O yüzden İsrail'in en büyük müttefiki ve kayıtsız şartsız destekçisi olarak görülen ABD'nin, bu durumda İran'a karşı saldırıya geçip geçmeyeceği veya yalnızca savunmada kalıp İsrail'e saldırıları savuşturmaya mı çalışacağına dair tutumu çatışmanın sınırını belirleyebilir.
İran nükleer stratejisini değiştirebilir
İran, uzun vadeli stratejik bir yanıt olarak nükleer programını hızlandırabilir ve nükleer silahlara sahip İsrail'e karşı caydırıcılık için kendisi de nükleer silah üretimine yönelebilir. Bu, bölgesel dengeleri yeniden şekillendirebilir, bölgede nükleer silahlanma yarışını tetikleyebilir. Bu durum şüphesiz bölgede tek nükleer silah sahibi olan İsrail'in bu imtiyazını kaybetmesine neden olur.

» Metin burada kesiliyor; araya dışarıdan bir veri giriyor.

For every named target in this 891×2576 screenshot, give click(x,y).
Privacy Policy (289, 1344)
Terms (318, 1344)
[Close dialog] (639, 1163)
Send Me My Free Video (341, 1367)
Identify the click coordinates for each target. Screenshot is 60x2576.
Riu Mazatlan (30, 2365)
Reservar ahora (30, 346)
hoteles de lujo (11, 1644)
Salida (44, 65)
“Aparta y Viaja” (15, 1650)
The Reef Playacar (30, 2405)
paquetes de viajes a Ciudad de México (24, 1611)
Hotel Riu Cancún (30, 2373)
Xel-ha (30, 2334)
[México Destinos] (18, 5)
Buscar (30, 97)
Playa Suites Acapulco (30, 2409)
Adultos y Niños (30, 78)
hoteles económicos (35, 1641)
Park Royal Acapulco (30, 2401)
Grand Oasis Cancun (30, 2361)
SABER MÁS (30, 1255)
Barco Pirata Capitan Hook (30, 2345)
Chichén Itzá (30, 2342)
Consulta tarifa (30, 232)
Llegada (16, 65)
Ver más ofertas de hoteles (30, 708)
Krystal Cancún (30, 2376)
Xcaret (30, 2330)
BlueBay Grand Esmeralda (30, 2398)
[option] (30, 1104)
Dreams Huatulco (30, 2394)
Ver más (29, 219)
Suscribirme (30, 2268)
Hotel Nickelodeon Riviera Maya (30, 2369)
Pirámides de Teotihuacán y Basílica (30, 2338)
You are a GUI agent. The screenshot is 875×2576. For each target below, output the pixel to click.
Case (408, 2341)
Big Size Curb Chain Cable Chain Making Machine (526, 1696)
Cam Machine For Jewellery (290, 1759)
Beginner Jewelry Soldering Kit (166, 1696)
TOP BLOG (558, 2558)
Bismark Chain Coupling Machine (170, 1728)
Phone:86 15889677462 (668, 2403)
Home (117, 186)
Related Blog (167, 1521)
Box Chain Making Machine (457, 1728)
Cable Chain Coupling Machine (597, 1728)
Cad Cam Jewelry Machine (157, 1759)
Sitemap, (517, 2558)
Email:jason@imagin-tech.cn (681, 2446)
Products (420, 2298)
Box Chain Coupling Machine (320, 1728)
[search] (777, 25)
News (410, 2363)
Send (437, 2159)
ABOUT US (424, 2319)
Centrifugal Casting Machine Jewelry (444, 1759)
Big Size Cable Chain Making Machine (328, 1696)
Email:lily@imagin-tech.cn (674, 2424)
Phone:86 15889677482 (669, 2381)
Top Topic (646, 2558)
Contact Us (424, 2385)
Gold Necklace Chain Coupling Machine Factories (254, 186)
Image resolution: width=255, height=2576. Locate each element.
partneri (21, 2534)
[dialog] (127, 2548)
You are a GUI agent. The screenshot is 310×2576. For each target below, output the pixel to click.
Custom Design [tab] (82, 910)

Bunu yakın zamanda İran lideri Hamaney'e bağlı Dış İlişkiler Stratejik Konseyi Başkanı Kemal Harrazi, İran'ın Şam'daki konsolosluğuna İsrail tarafından düzenlenen saldırı sonrasında dile getirdi. Hamaney'in kitle imha silahlarının üretilmesini ve kullanılmasını yasaklayan fetvasının değişebileceğine işaret eden Harrazi, ülkesinin nükleer silah sahibi İsrail tarafından tehdit edilmesi halinde Tahran'ın nükleer silah üretimiyle ilgili stratejisini değiştirmek zorunda kalacağını söyledi.
Sonuç olarak İran'da şu anda caydırıcılığın korunması için İsrail'e gecikmeden güçlü tepki verilmesi isteği hakim görünüyor ancak İran'ın İsrail'e yanıt stratejisi, bölgedeki güç dengelerine, ABD başta olmak üzere uluslararası baskılara ve ülke içindeki siyasi duruma göre şekillenecektir.